Por Luigi Torre

Sim, foram suas estampas digitais e hiperreais que lhe deram fama, mas seguir focado apenas em tal técnica é negligenciar a enorme evolução pela qual  Mary Katrantzou passou nos últimos anos. Em temporadas passadas, ela deixou a estamparia em segunda plano para explorar texturas, manipulação têxtil e construções com volumes e proporções mais elaboradas.

Agora, para o verão 2016, é como se juntasse todos esses estudos numa única é excelente coleção.
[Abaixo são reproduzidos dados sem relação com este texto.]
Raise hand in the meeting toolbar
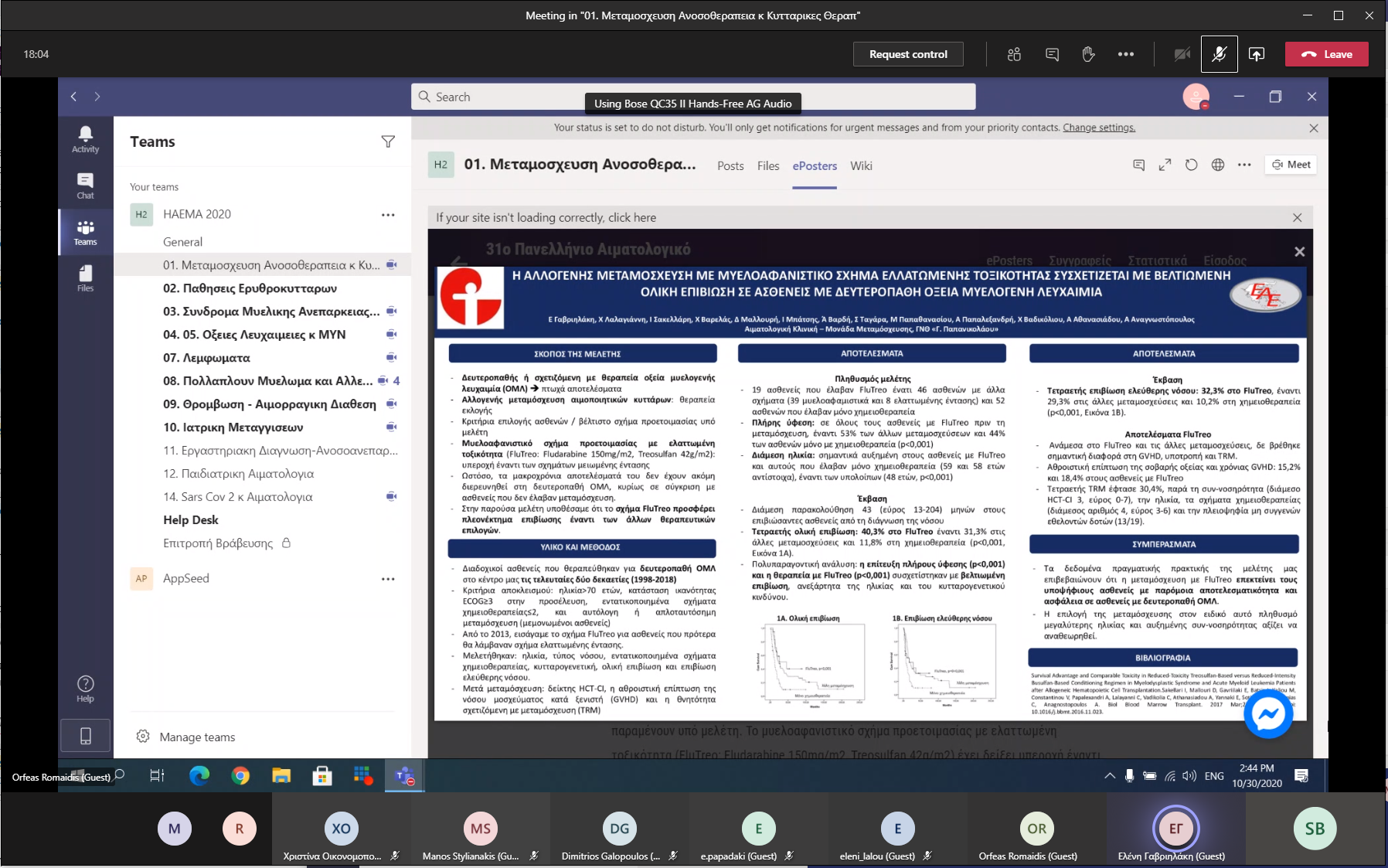The width and height of the screenshot is (1388, 868). (1088, 54)
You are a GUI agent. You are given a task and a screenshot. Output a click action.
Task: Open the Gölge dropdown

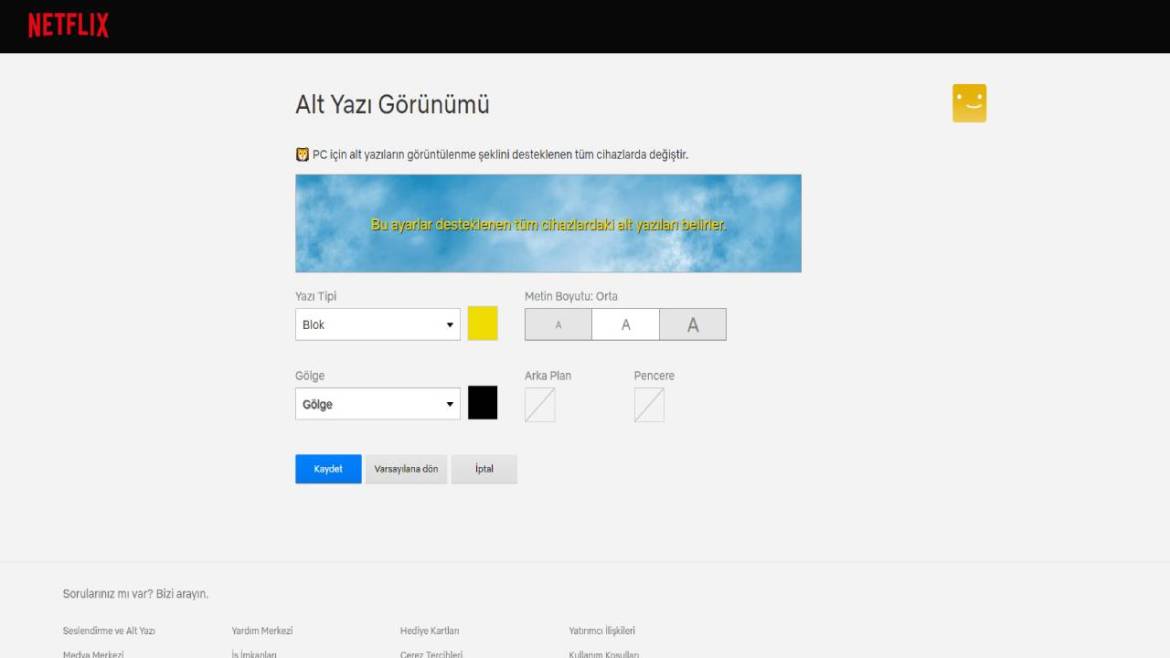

Começa com vestidos soltinhos todos em camadas, em que o mix de estampas, bordados e babados lembram criaturas marinhas ou de outro planeta, mas sem que isso soe estranho ou sci-fi demais.

Afinal, a estilista grega radicada em Londres já tem uma clientela fiel que segue retornando a suas criações em busca de modelos de festa nada óbvios, mas sim muito sofisticados, bem como aqueles livres de estampas e mais estruturados que encerram a apresentação. Mas como não só de festa se faz a vida (infelizmente), ela dá outro passo além e oferece, no meio do caminho, boas opções mais simples,em material matelassado com efeito furta-cor, mas igualmente bem trabalhados nos detalhes.